Top of Dataset extract

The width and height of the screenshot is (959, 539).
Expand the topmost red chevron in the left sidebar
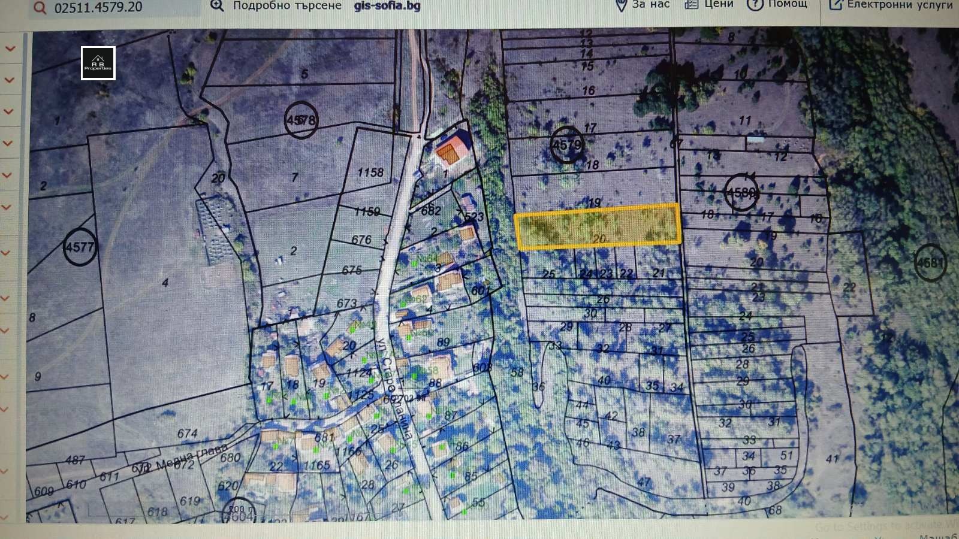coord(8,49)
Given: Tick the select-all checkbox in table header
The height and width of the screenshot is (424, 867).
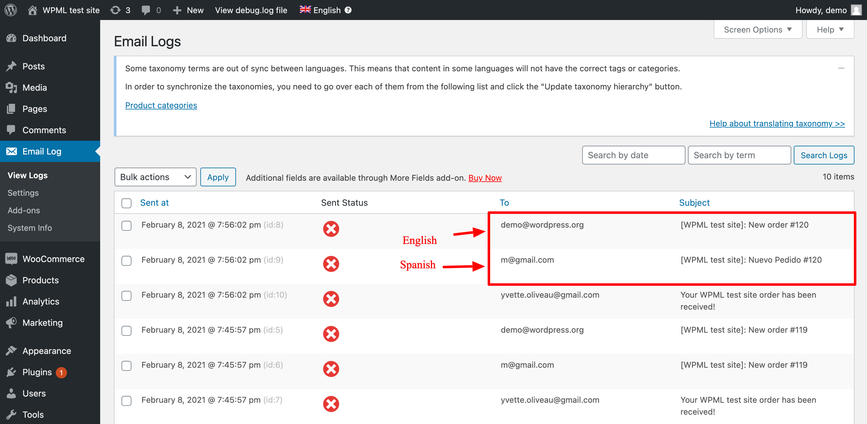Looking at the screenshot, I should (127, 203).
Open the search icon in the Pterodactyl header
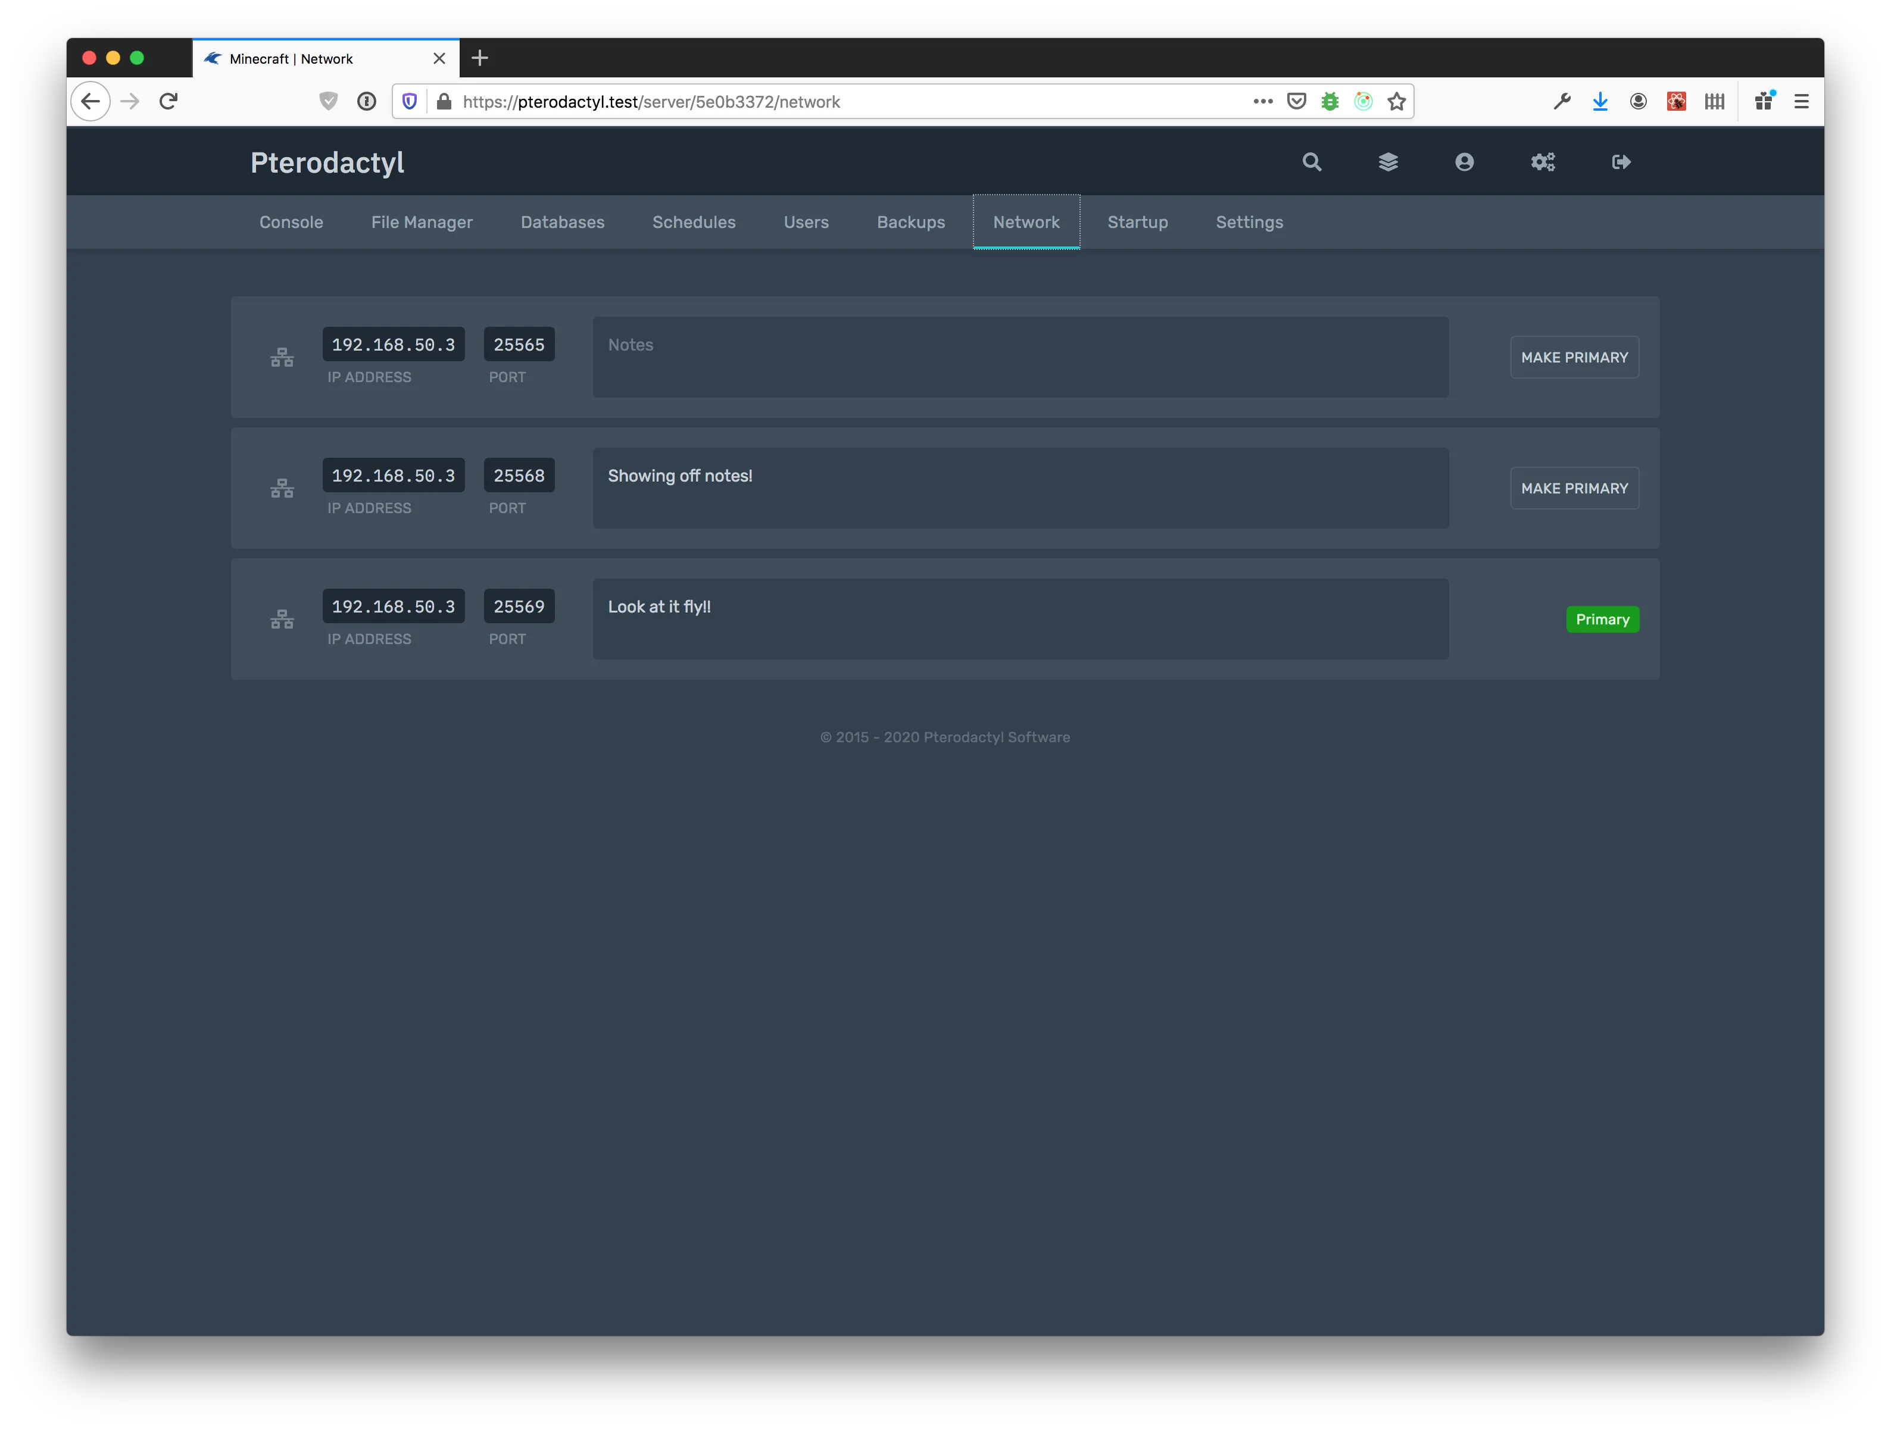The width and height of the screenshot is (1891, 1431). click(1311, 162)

Bottom of Dataset extract

Aim of the task ▸ Where pictures appear, skip them and transcribe all other material word for word.

Solution for this exercise ▸
The width and height of the screenshot is (959, 539).
Expand the topmost red chevron in the left sidebar
coord(8,49)
Given: Tick the select-all checkbox in table header
The height and width of the screenshot is (424, 867).
Looking at the screenshot, I should (127, 203).
Open the search icon in the Pterodactyl header
The width and height of the screenshot is (1891, 1431). click(1311, 162)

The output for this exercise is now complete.